The human being we raced toward was not in good health. He was perhaps in his 50s and overweight, and fast-food wrappers and old food were scattered all over his apartment. He’d called 911 to say he was having heart problems. When we arrived, he was lying on his side in bed, a phone resting on his left ear. He was breathing, barely, maybe three times per minute. His laptop was playing a YouTube video about alien abductions. He was in his underwear, covered in sweat. A picture of a smiling, gray-haired woman, possibly his mom, rested on the nightstand.
They don’t tell you about all of this in rookie school because the specifics defy verbalization. The academy is a kind of playhouse: all of the fun stuff — rescuing people from buildings, putting out pallet fires — without any of the real-world terror. The stakes are not high. Instructors do their best to re-create what it’s like on the street, but they can only do so much.
“Yeah,” I said.
“Make sure you decon those pants as soon as we get back. This place is grimy as hell.”
It was surreal, the way the two of us were having a casual conversation while attempting to revive a human being. That’s the kind of shit they don’t tell you about in rookie school: the casualness of it all, the way that witnessing death becomes, if not normal, routine.

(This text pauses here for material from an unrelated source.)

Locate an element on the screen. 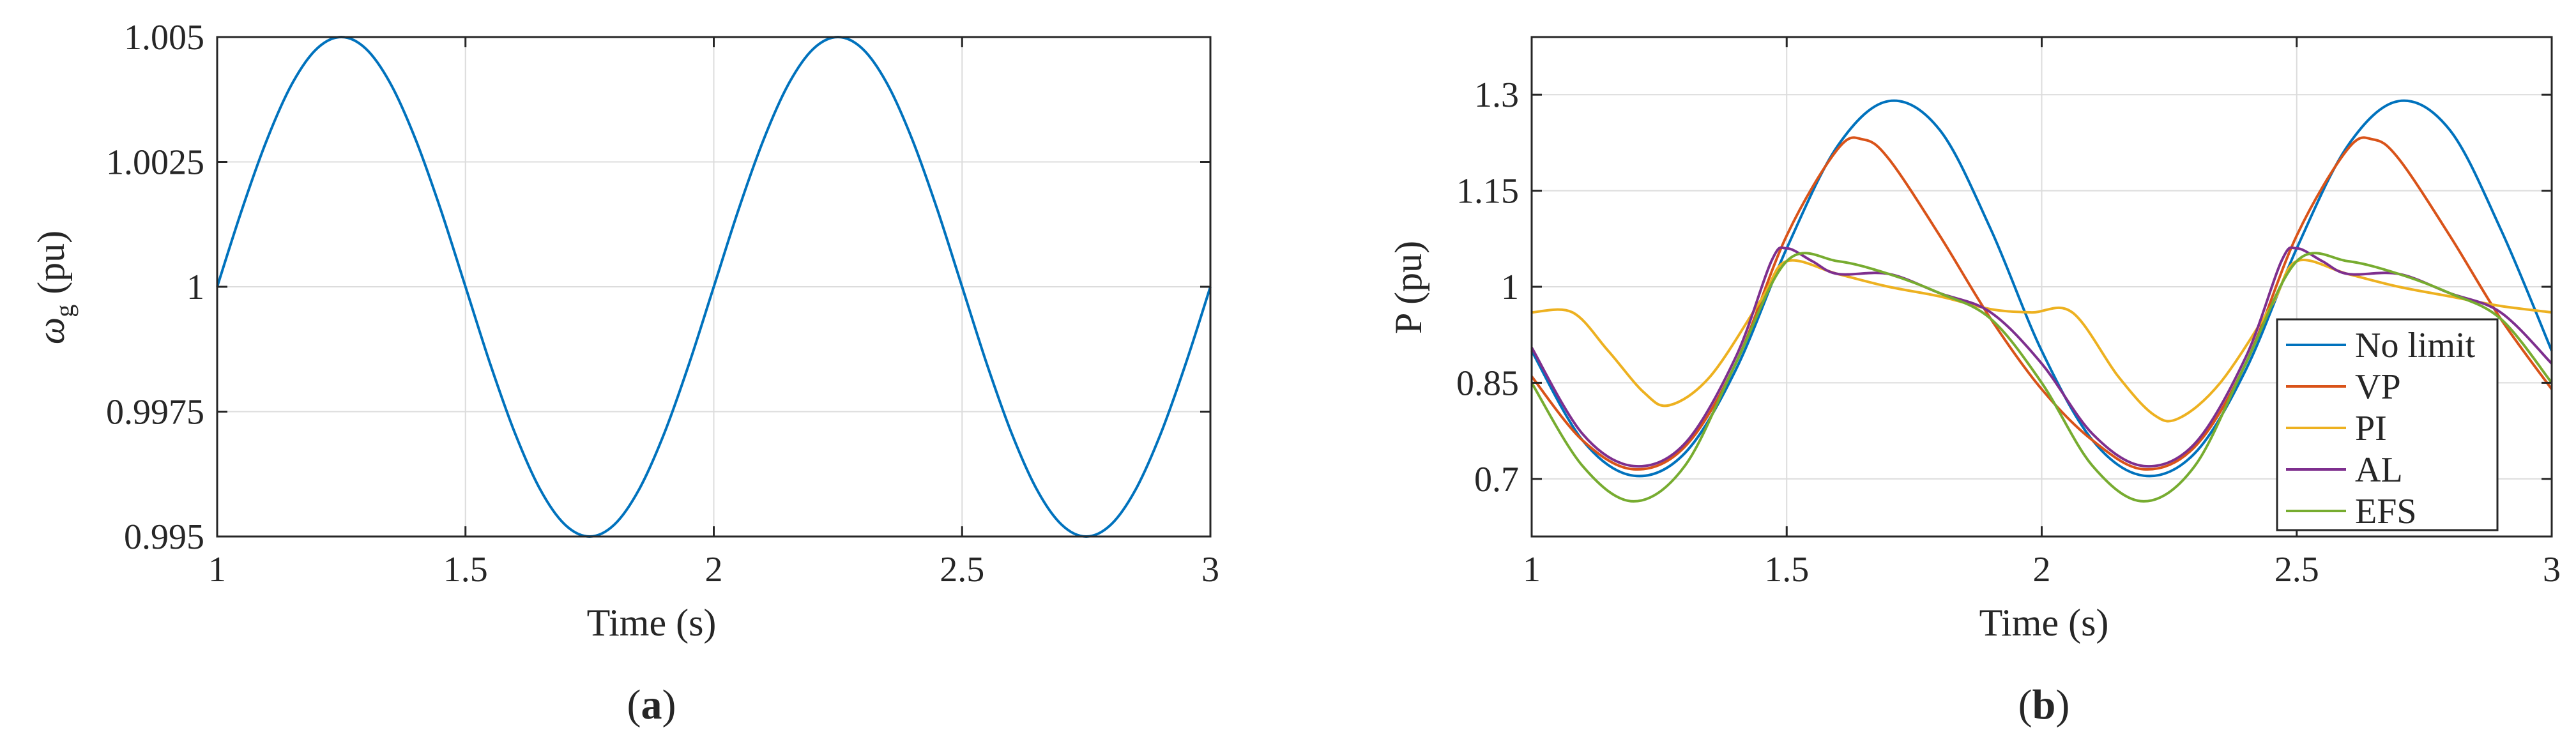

They don’t tell you about how paramedics crack jokes while a guy is on the verge of death. The gallows humor isn’t meant to be disrespectful, but it is a means for coping with the horror and making sense of an emotionally draining situation.
We worked the cardiac arrest for about 20 minutes before the paramedic finally called it. The automated external defibrillator, the AutoPulse, the bag-valve-mask — none of it made the situation any better. That’s when the cleanup began, with the body just lying there, as if it were another inanimate object in the room — which, I suppose, it was. I pulled the King Airway from the body’s throat. It was covered in spit and white chunks. For a second, I was worried that I might have hurt him. But then I remembered.
As I sit here now on my back porch in the mountains, images from the morning flash across my mind: my partner and I rolling the man out of bed onto a stair chair, his gut too big to lock the safety belt around, prompting him to fall to the floor with a disturbing thud. Our captain telling me to start CPR. The ribs breaking. The lips farting. The AutoPulse pistoning into Jello. The King Airway covered in spit. The animate turning inanimate.
I know I’ll witness much more gruesome scenes. More blood, gore, general chaos. Children. The deaths will pile up until they become, if not normal, routine. I’ll grow hardened but, I hope, not hard. I’ll deal with these deaths in my own way, as they occur, but this one will forever be the first. There has been a palpable shift; something fundamental has changed within me. Rookie school seems like a distant memory, even though my last day was a week ago.
When we got back to the station, the captain asked whether I was okay. He knew it had been my first serious call, so he gave me his number and told me to text him if I needed to talk. I thanked him, and when I got home, shot him this text:
“I just wanted to say thanks for reaching out to me this morning. As a guy with no experience, it meant a lot.”
To which he replied:
“It is my pleasure, Mike. We have a unique job. We see a lot of hard things, but we do it together…If you ever need to talk, I am available…You performed beautifully this morning. Particularly in a very shitty situation. Very proud. You’re welcome on my rig anytime.”
The thing they do tell you about in rookie school is how firefighting is a brotherhood. I learned that firsthand this morning.